All day long you talk and make shorthand notes amid the vibration and din of forging hammers, and you come away with the satisfaction that the National Lock Washer Company is right. Every observable unit shows prosperity, and one learns that the present officers and managers are all college graduates. The principal offices are in Newark, New Jersey, with plants in Newark and Riverside, New Jersey, and their branch offices are in practically every large city of the country. The company owns its own rolling mills, annealing furnaces, drop-forging plant, lock-washer manufactory, a plant for the machining of drop forgings, a modernly equipped heating plant, and a plant devoted to the production of railway-car hardware. It produces phosphor bronze, lock washers, railwaycar hardware in an almost infinite variety, and quantities of custom forgings which find their way into printing presses, elevators, pneumatic tools, trolley cars, steel barrels and oil containers, and numberless parts of equipment and machinery.

The company’s products are in world-wide use. Countless millions are using railroad and automotive vehicles, radios, machinery, and mechanical equipment which depend on its products. For instance, besides lock washers and improved Hipower spring washers, it manufactures spring steels and steel rods of special shapes, as well as brake forgings, and so forth. When your boy coasts downhill, in all likelihood you will find the runners of steel on his sled were fashioned here.
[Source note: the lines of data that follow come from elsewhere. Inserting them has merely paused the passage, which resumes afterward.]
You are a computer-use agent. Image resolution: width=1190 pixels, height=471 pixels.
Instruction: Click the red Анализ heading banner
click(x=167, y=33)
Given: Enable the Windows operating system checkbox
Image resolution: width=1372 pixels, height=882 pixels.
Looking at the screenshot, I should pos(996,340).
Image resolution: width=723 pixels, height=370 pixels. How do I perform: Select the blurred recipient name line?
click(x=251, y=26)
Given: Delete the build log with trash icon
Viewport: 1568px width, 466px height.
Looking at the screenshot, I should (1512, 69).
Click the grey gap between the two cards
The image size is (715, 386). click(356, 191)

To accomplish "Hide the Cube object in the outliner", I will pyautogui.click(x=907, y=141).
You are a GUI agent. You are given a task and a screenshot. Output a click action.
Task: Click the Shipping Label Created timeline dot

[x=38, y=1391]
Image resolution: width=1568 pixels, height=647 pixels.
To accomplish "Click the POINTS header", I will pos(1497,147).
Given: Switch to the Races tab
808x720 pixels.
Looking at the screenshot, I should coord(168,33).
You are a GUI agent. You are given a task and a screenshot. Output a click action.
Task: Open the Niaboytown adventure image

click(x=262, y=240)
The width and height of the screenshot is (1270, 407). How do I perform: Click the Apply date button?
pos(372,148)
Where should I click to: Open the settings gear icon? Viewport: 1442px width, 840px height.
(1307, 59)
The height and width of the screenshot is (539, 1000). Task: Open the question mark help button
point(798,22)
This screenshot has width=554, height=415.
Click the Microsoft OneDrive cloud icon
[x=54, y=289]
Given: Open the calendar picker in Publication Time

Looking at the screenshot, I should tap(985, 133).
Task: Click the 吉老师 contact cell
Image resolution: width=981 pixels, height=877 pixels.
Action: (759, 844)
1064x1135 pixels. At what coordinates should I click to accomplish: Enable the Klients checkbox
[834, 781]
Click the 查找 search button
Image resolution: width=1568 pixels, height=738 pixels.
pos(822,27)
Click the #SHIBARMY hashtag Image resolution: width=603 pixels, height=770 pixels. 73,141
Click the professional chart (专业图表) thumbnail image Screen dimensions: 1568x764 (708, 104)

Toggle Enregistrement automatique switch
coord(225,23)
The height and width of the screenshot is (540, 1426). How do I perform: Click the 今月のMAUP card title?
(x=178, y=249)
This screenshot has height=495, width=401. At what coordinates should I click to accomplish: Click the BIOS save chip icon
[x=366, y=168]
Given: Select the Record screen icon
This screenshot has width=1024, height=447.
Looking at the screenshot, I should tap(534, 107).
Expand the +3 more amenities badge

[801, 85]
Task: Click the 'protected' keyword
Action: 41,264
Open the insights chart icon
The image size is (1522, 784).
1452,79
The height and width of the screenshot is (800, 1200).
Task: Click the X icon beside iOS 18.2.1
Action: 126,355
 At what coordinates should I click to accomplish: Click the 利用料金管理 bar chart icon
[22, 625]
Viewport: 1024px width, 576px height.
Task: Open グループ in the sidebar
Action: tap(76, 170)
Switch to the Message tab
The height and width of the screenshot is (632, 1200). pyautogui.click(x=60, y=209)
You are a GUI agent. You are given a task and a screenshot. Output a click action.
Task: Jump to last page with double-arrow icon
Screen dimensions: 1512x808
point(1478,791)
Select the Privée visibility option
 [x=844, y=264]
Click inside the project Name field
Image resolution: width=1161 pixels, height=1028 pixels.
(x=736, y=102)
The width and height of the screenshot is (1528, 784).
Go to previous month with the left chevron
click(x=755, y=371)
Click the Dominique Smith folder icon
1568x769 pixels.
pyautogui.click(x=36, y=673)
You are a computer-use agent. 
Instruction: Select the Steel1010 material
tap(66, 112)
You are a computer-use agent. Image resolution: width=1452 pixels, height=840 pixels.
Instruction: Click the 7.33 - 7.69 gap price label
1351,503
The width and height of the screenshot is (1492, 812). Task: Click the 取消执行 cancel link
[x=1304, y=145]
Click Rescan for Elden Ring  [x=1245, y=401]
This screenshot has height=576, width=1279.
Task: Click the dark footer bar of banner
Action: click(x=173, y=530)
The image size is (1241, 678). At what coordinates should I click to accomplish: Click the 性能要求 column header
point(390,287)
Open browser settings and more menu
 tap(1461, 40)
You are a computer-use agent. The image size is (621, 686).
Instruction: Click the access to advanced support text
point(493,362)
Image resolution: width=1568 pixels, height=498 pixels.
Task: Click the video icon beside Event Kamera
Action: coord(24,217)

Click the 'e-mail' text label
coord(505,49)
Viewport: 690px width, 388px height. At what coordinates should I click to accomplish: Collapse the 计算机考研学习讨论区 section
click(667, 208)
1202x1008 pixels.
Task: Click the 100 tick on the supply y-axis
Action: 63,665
As the Civil War was receding from view, Heyward Harvey, an inventive genius, was uncovering a great number of useful ideas, and many of these inventions have become a part of the ordinary mechanism of the country. It was he who invented the National Rib Lock Washer. The National Lock Washer Company was established January 11, 1886, to produce Harvey’s invention. It started in a loft — a few men, an idea, a small sum of money.

By dint of thought and continuous trials the company developed what is called the Hipower spring washer, used in rail joint construction, in frogs and crossings. It is highly resilient and is designed to meet the conditions of fastmoving trains.

Here was a task. Railroads adopt inventions, but only after careful trial; time is demanded to see what the result will be. To-day by far the larger number of rails are joined and protected by this Hipower spring washer. The company makes a large variety of steel shapes; it does custom forgings for various mechanical purposes and minute forgings that are really wonderful— the effort seems to have a romance all its own.

The men at work tell you that they are satisfied with their arrangements because in the main they are ‘on their own.’ Every man feels that he is at liberty at any time to go into the president’s office and take his problems with him. In this large concern it is still the vogue for all to know each other and work together, and so carry out the ideas of the founders.